Set prettyErrors: false to let the raw error from the underlying validator library pass through untouched. Choose this if you have error-handling middleware that already introspects the validator’s issues list structurally.
  • Zod emits Params.parse(rawParams) directly. A ZodError propagates unchanged with .issues on it.
  • Arktype, valibot, zod-mini emit an inline check on the Standard Schema result. On failure: throw Object.assign(new Error('Validation failed'), {issues: result.issues}). You still get the issues array on error.issues, without running it through the prettifier.
sqlfu.config.ts
generate: {
  validator: 'zod',
  prettyErrors: false, // default: true
},
In prettyErrors: false mode with any Standard Schema validator, the generated file has zero runtime dependency on sqlfu. Only type Client and type SqlQuery are imported, both erased at compile time.

One identifier per query

The function name (camelCase, matching the SQL filename) is the single identifier for everything related to the query:
import {findPostBySlug} from './sql/.generated/find-post-by-slug.sql.js';

// Call it.
const post = await findPostBySlug(client, {slug: 'hello'});
//    ^? findPostBySlug.Result | null

// Inferred types.
type P = findPostBySlug.Params; // { slug: string }
type R = findPostBySlug.Result; // { id: number; slug: string; title: string | null; status: 'draft' | 'published' }

// Runtime schemas (for forms, RPC, fixtures, etc.).
const schema = findPostBySlug.Params;
const result = findPostBySlug.Result;

// The raw SQL text.
const queryText = findPostBySlug.sql;
Namespace merging is what makes findPostBySlug.Params resolve as a value (the schema) and a type. Consumers do not have to think about this: they write findPostBySlug.Params in either position.

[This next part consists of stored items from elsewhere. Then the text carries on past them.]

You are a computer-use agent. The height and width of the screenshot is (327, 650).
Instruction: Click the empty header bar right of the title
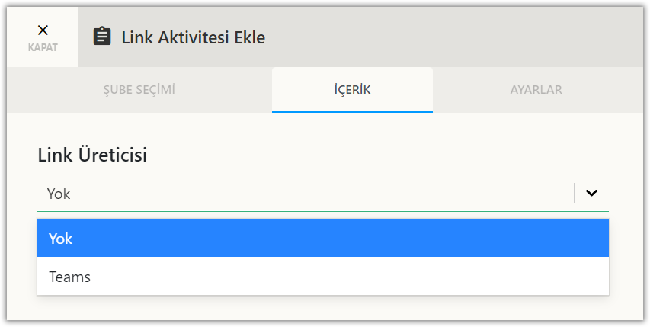(457, 37)
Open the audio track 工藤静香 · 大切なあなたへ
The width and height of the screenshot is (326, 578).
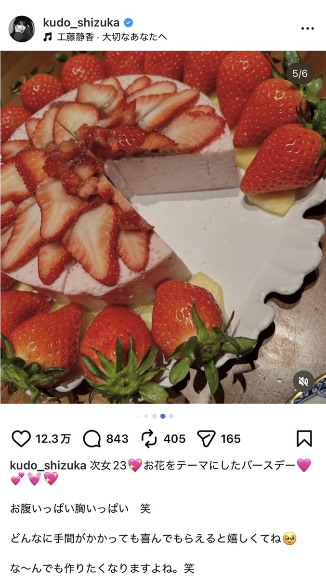[112, 37]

Error behavior and recovery

Validation throws on invalid input. Callers who want recovery can call the schemas directly via each library’s safe-parse equivalent:
const parsed = findPostBySlug.Params.safeParse(userInput);
if (!parsed.success) return handleError(parsed.error);
// parsed.data is the validated value
The wrapper throwing by default is intentional. This is generated code, and the right default is to fail loudly at the boundary.

Not emitting a validator

If generate.validator is unset, null, or undefined, the generator emits the plain TypeScript output: no validator import, no .parse() calls, types declared directly. There is no hybrid mode — a project picks one.

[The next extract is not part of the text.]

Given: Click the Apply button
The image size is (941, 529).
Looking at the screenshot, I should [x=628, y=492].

Extending the generated shape

The generated file is readable and small. If you need a specific validator refinement (e.g. .url(), .email(), custom refinements) for a column, wrap the generated function in your application code:
import {findPostBySlug as rawFindPostBySlug} from './sql/.generated/find-post-by-slug.sql.js';
import {z} from 'zod';

const RichParams = rawFindPostBySlug.Params.extend({
  slug: z.string().regex(/^[a-z0-9-]+$/),
});

export async function findPostBySlug(client: Client, params: z.infer<typeof RichParams>) {
  return rawFindPostBySlug(client, RichParams.parse(params));
}
Generated schemas will never be richer than what a SQL type system can tell us. Column-level refinement is an application concern. Pluggable validators and per-column overrides are planned but not yet in scope.